Research Program

Context

Communication networks are going through a transformation known as network softwarization which is changing the landscape of network operations and management. Network softwarization refers to the general practice of decoupling network processing and control software from specialized hardware. Two major driving forces of softwarization are Software Defined Networking (SDN) and Network Function Virtualization (NFV). They are enabling the network operators to replace purpose-built hardware with commodity hardware and leverage open APIs to control and provision the network infrastructure in a programmatic way.

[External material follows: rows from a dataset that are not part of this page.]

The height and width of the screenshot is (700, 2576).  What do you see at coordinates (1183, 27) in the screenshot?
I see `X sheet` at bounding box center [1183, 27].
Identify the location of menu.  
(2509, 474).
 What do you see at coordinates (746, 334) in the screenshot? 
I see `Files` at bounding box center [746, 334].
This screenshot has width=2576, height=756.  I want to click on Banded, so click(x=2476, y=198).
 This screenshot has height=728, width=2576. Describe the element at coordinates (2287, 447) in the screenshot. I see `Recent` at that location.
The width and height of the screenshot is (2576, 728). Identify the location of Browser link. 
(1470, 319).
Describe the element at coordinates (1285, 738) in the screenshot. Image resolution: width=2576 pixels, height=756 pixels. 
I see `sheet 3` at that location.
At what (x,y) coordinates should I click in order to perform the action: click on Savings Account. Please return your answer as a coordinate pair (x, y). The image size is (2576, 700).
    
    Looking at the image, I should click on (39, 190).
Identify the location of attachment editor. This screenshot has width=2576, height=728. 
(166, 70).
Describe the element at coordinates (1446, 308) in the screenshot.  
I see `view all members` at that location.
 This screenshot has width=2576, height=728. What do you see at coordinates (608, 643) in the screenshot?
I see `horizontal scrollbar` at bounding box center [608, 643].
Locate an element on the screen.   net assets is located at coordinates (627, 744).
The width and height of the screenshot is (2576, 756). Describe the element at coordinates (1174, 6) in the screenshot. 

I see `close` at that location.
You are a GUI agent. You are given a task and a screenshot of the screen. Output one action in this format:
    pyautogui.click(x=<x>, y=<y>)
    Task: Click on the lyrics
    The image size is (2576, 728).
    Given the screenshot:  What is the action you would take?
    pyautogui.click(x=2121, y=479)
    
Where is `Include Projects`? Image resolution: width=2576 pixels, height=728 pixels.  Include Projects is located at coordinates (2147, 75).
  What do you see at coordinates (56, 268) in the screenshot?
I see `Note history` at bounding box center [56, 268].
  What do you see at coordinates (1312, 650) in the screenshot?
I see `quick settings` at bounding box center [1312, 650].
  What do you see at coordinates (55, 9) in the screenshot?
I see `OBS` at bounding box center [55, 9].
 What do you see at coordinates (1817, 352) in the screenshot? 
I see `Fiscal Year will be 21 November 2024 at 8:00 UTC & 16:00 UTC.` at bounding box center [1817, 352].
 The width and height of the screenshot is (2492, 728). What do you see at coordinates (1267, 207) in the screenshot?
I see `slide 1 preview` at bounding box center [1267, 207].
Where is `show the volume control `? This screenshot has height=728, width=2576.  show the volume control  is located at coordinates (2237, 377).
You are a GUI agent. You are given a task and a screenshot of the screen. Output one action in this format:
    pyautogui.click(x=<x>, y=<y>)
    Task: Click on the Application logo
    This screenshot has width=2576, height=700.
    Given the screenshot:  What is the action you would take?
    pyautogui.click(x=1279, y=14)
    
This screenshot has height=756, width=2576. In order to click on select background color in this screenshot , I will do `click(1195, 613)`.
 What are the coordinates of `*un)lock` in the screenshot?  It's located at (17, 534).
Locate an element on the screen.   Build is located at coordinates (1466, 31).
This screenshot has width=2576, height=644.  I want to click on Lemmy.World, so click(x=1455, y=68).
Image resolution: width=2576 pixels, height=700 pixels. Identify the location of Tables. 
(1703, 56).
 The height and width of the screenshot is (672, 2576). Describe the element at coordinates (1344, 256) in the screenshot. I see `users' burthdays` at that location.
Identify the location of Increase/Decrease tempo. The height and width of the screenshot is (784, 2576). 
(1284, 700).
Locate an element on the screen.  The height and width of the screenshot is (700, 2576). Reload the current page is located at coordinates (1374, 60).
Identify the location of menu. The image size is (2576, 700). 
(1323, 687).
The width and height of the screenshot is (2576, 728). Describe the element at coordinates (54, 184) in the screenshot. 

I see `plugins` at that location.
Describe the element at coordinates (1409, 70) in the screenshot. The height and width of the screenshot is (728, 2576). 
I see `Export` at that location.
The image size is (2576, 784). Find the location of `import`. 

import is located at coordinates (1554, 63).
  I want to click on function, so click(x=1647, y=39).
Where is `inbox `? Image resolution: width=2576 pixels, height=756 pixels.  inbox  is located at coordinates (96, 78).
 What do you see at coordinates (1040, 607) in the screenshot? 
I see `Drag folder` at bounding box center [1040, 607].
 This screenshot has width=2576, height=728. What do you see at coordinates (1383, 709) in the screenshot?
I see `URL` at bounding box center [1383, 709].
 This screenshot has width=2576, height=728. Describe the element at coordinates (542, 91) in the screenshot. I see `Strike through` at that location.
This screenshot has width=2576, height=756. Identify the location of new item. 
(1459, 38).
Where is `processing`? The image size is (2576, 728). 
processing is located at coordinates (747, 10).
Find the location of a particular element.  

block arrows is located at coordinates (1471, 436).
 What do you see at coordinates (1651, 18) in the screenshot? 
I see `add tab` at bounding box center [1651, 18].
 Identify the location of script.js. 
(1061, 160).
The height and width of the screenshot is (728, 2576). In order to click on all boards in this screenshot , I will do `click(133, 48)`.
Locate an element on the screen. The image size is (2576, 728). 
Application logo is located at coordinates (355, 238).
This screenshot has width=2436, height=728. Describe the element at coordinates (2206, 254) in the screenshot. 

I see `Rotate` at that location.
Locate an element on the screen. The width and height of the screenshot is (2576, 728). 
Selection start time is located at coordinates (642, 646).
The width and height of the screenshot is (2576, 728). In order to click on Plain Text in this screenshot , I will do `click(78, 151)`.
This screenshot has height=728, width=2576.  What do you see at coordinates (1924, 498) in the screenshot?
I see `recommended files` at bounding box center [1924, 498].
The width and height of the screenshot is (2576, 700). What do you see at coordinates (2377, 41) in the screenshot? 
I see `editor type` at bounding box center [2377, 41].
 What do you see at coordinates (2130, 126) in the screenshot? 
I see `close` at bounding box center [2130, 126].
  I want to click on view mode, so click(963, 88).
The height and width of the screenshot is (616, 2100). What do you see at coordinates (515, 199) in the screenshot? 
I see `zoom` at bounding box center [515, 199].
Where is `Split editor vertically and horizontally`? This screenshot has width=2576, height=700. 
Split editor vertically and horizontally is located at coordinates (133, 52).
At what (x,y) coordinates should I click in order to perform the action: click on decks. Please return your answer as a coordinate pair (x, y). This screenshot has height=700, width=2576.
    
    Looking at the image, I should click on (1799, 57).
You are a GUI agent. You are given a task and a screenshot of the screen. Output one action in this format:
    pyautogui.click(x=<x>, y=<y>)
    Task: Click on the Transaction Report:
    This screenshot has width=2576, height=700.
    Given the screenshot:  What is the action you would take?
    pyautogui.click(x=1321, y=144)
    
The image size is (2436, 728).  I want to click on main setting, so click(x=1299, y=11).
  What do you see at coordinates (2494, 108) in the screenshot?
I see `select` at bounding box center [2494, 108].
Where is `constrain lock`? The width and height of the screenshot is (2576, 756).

On one hand, SDN proposes to decouple the control plane from network devices and implement it as a logically centralized software controller running on a single or cluster of servers. An SDN controller has a global view of the network and can make traffic management decisions based on operator defined policies. On the other hand, NFV proposes to run network functions (NFs) such as firewalls, load balancers, intrusion detection systems, etc. on commodity servers as virtual network functions (VNFs) instead of the traditional model of deploying NFs using purpose-built and vertically integrated hardware middleboxes.

Objectives

The research focus of the proposed associate team is on network monitoring and service orchestration for softwarized networks.

  1. Network monitoring is fundamental to network management. Network softwarization
    is creating opportunities for developing more effective monitoring solutions. For instance, the global network view available to SDN controllers facilitates the development of network monitoring applications that optimize monitoring frequencies and the placement of monitoring probes. In order to exploit the full potential of network softwarization, the way network infrastructures are monitored need to be revisited in order to provide: (i) probe customization to support a wide range of applications’ monitoring requirements; (ii) efficient algorithms for collecting diverse network data with minimal overhead; (iii) efficient storage of and analytics on large volumes of monitored data.
  2. For service orchestration, we plan to re-architect VNFs using a microservice software architecture. NFV allows the consolidation of multiple NFs on the same physical hardware. However, many packet processing tasks are common across VNFs such as packet parsing, encryption, decryption, payload inspection, etc. This leads to unnecessary processing overhead for executing these redundant functionalities when VNFs are chained to realize network services.